By Valvree Mosley

Nobody really tells you how hard it is trying to get help for your child when something isn’t right, especially when you’re a Black mom raising a child with special needs in a place where nobody really understands you. Not being from Wisconsin, I had no idea how much of a struggle this was about to be. I thought if something was wrong, you take your child to the doctor, speak up and they help you.
That’s not what happened.
When my son was younger, I stayed on top of everything. Every appointment, every check-up, I was there. And every time, I said the same thing, “Something isn’t right. He’s not meeting milestones.”
I was literally crying out for help, and it felt like nobody was listening. I would leave those appointments feeling crazy, like maybe I was doing too much. But deep down, I knew my child. I knew something wasn’t right.
A diagnosis
What’s crazy is, it wasn’t even the doctors who helped me figure it out. It took me putting my son in day care with a Black woman for things to finally click. And I’m not going to lie – she made me feel low. Like, really low about my son and his developmental stages.
But at the same time, I’m grateful for her because she was the first person who actually kept it real with me and pointed me in the right direction. Because of her, we started getting answers: an autism and speech delay diagnosis and therapy, actual help.
And I kept thinking the whole time, “Why didn’t the doctors do this? Why did it take someone outside the system to finally see what I’ve been saying?”
Even after we got started, it didn’t get easier. That’s when I learned that just because your child qualifies for services doesn’t mean you’re actually going to get them. We had to go through so many hoops just to get basic things. It felt like you had to know somebody who knows somebody just to even find out what’s out there.
And not being from Wisconsin made it worse. I didn’t have any connections, any guidance, ANYTHING. I had to figure everything out on my own while already dealing with everyday life challenges.
And it’s not just me. One 2024 Journal of Racial and Ethnic Health Disparities study called “Racial and Ethnic Disparities in Unmet Need for Mental Health Care among Children” said Black children are more likely to have “unmet mental health needs,” even when they qualify for help. That right there explains everything I went through.
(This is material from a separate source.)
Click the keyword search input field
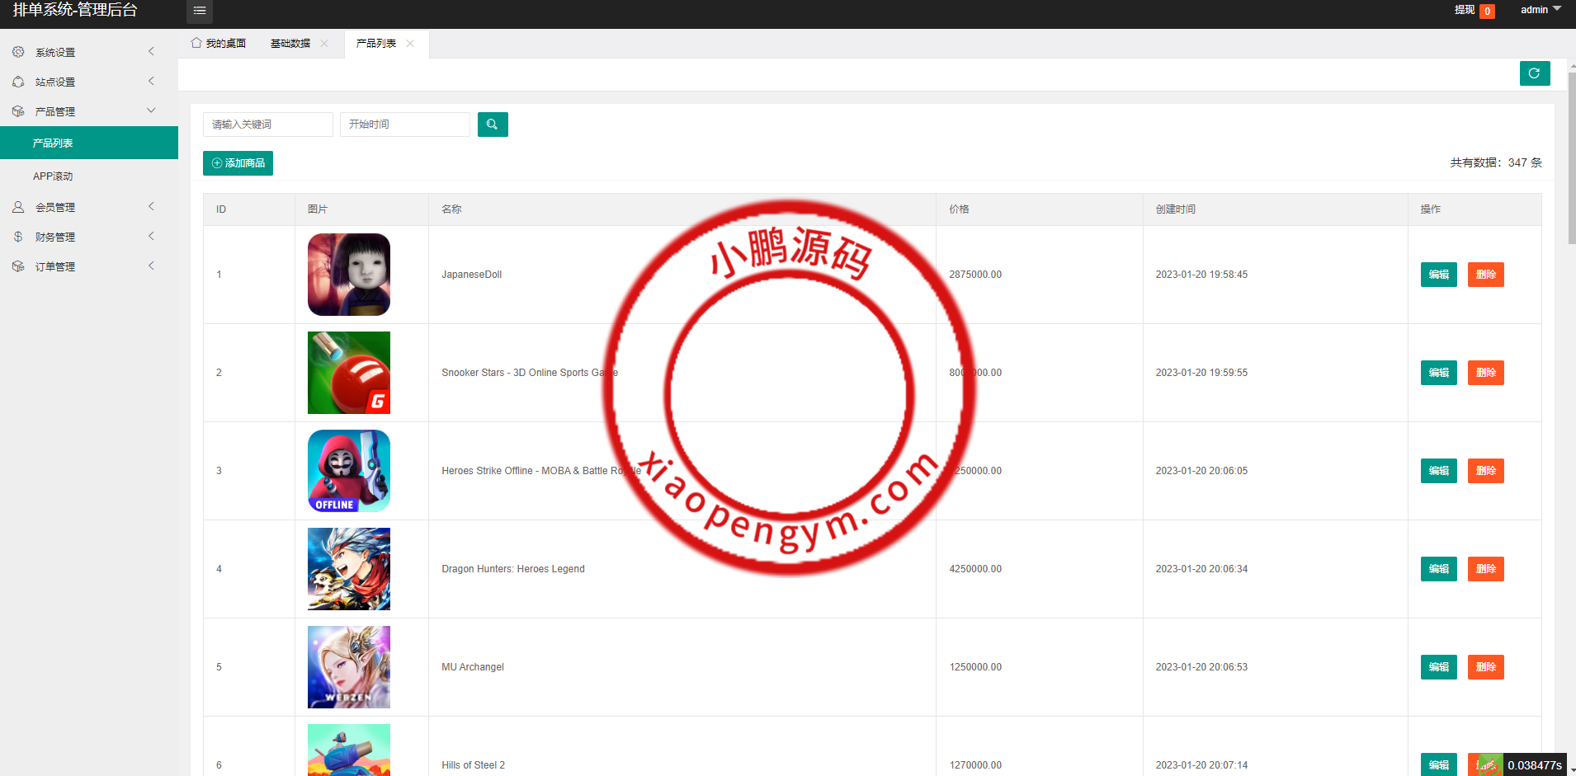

How are you eligible, but still not getting what you need? It felt like the help was there, just not for us in the same way it was for other people.
Finding a way forward
Over time, I had to stop being quiet. I had to learn how to speak up and advocate for my son, even when it made people uncomfortable. Because the truth is, Black children don’t get treated the same.
When they’re struggling, it’s not seen as mental health. They get labeled “angry,” “bad” or worse. They get treated like a problem instead of a child who needs help.
And that’s not fair.
I even started going to moms’ groups, even though I was the only Black woman most of the time. It was uncomfortable, but I went anyway because I needed to learn.
And what really got me was hearing these moms talk about the same programs I was in but having completely different experiences. They were getting things approved, getting support, getting what they asked for.
I remember one mom talking about wanting an $18,000 fence and being upset she couldn’t pick the color. Meanwhile, I’m over here fighting just to get a $37.99 swing replaced for my son. Fighting hard, too. That right there told me everything I needed to know.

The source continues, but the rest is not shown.